以第三季度即客流高峰季为例,统计各航线OD需求数据,见表4。
表3 各种船舶的运营成本表
表4 第三季度OD需求矩阵表
4.2 算例结果及敏感性分析
算法求解的第三季度水上客运系统总收益如图2所示,从图中可以看出,最优解过程以较快的速度上升到一定值,在40代的时候上升速度趋于平缓,而后稳定的进行最优解的搜索,在130代的时候产生最优解,最优解为433 370。结果表明,本文设计的混合模拟退火算法在求解珠海市陆岛水上客运交通优化问题具有较好的收敛能力,算法求解的效果较好。
图2 算法结果收敛图
对比未优化的方案,也即当前的航行安排,得到表5的对比结果。
表5 第三季度优化前后对比表
本文所用的混合模拟退火算法求解的优化方案与珠海市水上客运企业运营的现状对比,在运输成本方面,优化后的方案减少了35 570元,下降了14.71%。在船票收入方面,优化后的方面增加了55 110元,上升了9.43%。在净利润方面,优化后增加了90 680 元收入,上升了26.46%。在各客运公司船舶统一调度的情况下,水上客运系统的净利润提高效果还是很可观的。同时验证了本文的优化模型和算法的有效性和优越性。
按不同季节客流OD 规划不同的航线和船舶配置,优化后的方案更加合理也更具针对性,从而可以更好的解决客流量随季节波动的问题。下面将分析船舶平均载客率的情况,对比优化前后的方案,得到船舶实际载客率对比结果如图3所示。
图3 不同季节船舶实载率对比图
由图3可以看出,优化后船舶的实际载客率更加平稳,特别是在淡季的时候,船舶载客率提高效果更明显,而在第三季度客流高峰时,船舶载客率提高相对没那么明显。载客率的季节变化特点,同时也反映了客流量随季节波动的特点。

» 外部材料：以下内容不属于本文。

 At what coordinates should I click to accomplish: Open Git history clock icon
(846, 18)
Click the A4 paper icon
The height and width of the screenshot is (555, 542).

随着海岛旅游业的兴起,陆岛的客流量是逐年上升的,而且上升的幅度比较大。所以在考虑未来客流变化的因素,对每个季度客流OD按照一定比例进行变化,求解得出每个季度的优化方案,其利润变化见表6。
表6 客流变化灵敏度分析
分析表4-6可知,优化后的方案同样适合各季节客流变化+30%范围内变化,分析不同季节的利润和利润率变化情况可以看出,利润的变化在淡季更加明显,因为在淡季客流的增加可以充分激发客运系统的承运能力,在进行相应的优化后,客运系统的利润可以大幅提升。而客流高峰的第三季度,利润率变化相对没那么显著。这表明,在未来几年内,如果出现客流量增加的情况,船舶公司不需要额外增加新的船舶运力,可以充分利用现有的船舶资源,通过安排合理的航线规划和船舶配置就可以解决客流量上升带来的船舶运力的压力,同时给客运企业带来更高的收益。
5 结论
本文从珠海陆岛水上客运的实际背景出发,围绕客流随季节波动的客运船舶航线优化问题进行了一系列研究工作。优化结果表明,在保证满足OD需求覆盖的前提下,相对于第三季度现有的运输方案,优化后的净利润增加了26.46%,降低了船舶运营的运输成本,提高了船舶的载客率,同时使总的收益上升。本文还分析了四个季度优化前后船舶载客率的情况,优化结果表明其有效性和优越性。根据客流量逐年上升的情况,对客流量增加30%范围内进行灵敏度分析,结果表明,目前的优化模型仍然适用于客流量上升30%范围内的情况。